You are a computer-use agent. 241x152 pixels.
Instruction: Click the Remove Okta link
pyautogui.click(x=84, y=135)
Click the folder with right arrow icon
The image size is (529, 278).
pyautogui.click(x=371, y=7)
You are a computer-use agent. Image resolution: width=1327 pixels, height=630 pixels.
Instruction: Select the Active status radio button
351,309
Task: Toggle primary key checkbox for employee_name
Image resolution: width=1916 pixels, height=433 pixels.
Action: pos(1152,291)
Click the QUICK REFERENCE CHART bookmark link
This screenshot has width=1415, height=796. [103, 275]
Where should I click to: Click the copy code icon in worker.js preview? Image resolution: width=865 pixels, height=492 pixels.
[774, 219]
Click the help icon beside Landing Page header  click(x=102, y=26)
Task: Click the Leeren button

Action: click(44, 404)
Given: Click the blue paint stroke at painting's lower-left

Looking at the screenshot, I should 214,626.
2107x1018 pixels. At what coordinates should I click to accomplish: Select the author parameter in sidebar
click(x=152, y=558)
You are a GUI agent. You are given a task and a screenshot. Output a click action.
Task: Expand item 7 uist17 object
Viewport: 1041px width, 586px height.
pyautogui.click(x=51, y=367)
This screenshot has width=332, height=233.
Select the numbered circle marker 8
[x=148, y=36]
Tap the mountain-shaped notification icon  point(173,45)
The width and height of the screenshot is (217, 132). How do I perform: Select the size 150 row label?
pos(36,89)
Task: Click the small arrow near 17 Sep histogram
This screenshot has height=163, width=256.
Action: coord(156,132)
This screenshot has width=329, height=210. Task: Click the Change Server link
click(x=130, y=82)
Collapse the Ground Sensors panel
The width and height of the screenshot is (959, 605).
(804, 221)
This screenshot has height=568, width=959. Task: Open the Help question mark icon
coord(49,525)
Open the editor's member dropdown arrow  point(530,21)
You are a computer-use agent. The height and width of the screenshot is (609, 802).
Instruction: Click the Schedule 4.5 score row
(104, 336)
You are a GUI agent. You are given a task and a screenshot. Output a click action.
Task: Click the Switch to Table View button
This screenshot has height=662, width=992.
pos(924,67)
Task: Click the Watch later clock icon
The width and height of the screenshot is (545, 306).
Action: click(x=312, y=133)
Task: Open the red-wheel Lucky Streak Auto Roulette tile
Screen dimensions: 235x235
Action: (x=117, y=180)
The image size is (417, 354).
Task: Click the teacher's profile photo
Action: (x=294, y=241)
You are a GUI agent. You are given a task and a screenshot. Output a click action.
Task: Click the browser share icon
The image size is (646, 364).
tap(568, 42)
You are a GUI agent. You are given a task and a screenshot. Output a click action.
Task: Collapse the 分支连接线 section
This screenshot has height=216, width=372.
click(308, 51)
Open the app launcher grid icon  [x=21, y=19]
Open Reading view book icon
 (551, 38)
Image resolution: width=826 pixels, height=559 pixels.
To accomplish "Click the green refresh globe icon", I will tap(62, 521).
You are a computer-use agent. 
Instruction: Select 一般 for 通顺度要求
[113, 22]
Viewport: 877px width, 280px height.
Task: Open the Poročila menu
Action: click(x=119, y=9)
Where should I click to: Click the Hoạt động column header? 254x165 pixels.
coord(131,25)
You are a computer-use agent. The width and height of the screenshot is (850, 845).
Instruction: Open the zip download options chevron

++++++++++

**Exercise aim:**
Copy every one of the lines above without changing anything.

**Answer to this exercise:**
You are a computer-use agent. 241x152 pixels.
Instruction: Click the Remove Okta link
pyautogui.click(x=84, y=135)
Click the folder with right arrow icon
The image size is (529, 278).
pyautogui.click(x=371, y=7)
You are a computer-use agent. Image resolution: width=1327 pixels, height=630 pixels.
Instruction: Select the Active status radio button
351,309
Task: Toggle primary key checkbox for employee_name
Image resolution: width=1916 pixels, height=433 pixels.
Action: pos(1152,291)
Click the QUICK REFERENCE CHART bookmark link
This screenshot has width=1415, height=796. [103, 275]
Where should I click to: Click the copy code icon in worker.js preview? Image resolution: width=865 pixels, height=492 pixels.
[774, 219]
Click the help icon beside Landing Page header  click(x=102, y=26)
Task: Click the Leeren button

Action: click(44, 404)
Given: Click the blue paint stroke at painting's lower-left

Looking at the screenshot, I should 214,626.
2107x1018 pixels. At what coordinates should I click to accomplish: Select the author parameter in sidebar
click(x=152, y=558)
You are a GUI agent. You are given a task and a screenshot. Output a click action.
Task: Expand item 7 uist17 object
Viewport: 1041px width, 586px height.
pyautogui.click(x=51, y=367)
This screenshot has width=332, height=233.
Select the numbered circle marker 8
[x=148, y=36]
Tap the mountain-shaped notification icon  point(173,45)
The width and height of the screenshot is (217, 132). How do I perform: Select the size 150 row label?
pos(36,89)
Task: Click the small arrow near 17 Sep histogram
This screenshot has height=163, width=256.
Action: coord(156,132)
This screenshot has width=329, height=210. Task: Click the Change Server link
click(x=130, y=82)
Collapse the Ground Sensors panel
The width and height of the screenshot is (959, 605).
(804, 221)
This screenshot has height=568, width=959. Task: Open the Help question mark icon
coord(49,525)
Open the editor's member dropdown arrow  point(530,21)
You are a computer-use agent. The height and width of the screenshot is (609, 802).
Instruction: Click the Schedule 4.5 score row
(104, 336)
You are a GUI agent. You are given a task and a screenshot. Output a click action.
Task: Click the Switch to Table View button
This screenshot has height=662, width=992.
pos(924,67)
Task: Click the Watch later clock icon
The width and height of the screenshot is (545, 306).
Action: click(x=312, y=133)
Task: Open the red-wheel Lucky Streak Auto Roulette tile
Screen dimensions: 235x235
Action: (x=117, y=180)
The image size is (417, 354).
Task: Click the teacher's profile photo
Action: (x=294, y=241)
You are a GUI agent. You are given a task and a screenshot. Output a click action.
Task: Click the browser share icon
The image size is (646, 364).
tap(568, 42)
You are a GUI agent. You are given a task and a screenshot. Output a click action.
Task: Collapse the 分支连接线 section
This screenshot has height=216, width=372.
click(308, 51)
Open the app launcher grid icon  [x=21, y=19]
Open Reading view book icon
 (551, 38)
Image resolution: width=826 pixels, height=559 pixels.
To accomplish "Click the green refresh globe icon", I will tap(62, 521).
You are a computer-use agent. 
Instruction: Select 一般 for 通顺度要求
[113, 22]
Viewport: 877px width, 280px height.
Task: Open the Poročila menu
Action: click(x=119, y=9)
Where should I click to: Click the Hoạt động column header? 254x165 pixels.
coord(131,25)
You are a computer-use agent. The width and height of the screenshot is (850, 845).
Instruction: Open the zip download options chevron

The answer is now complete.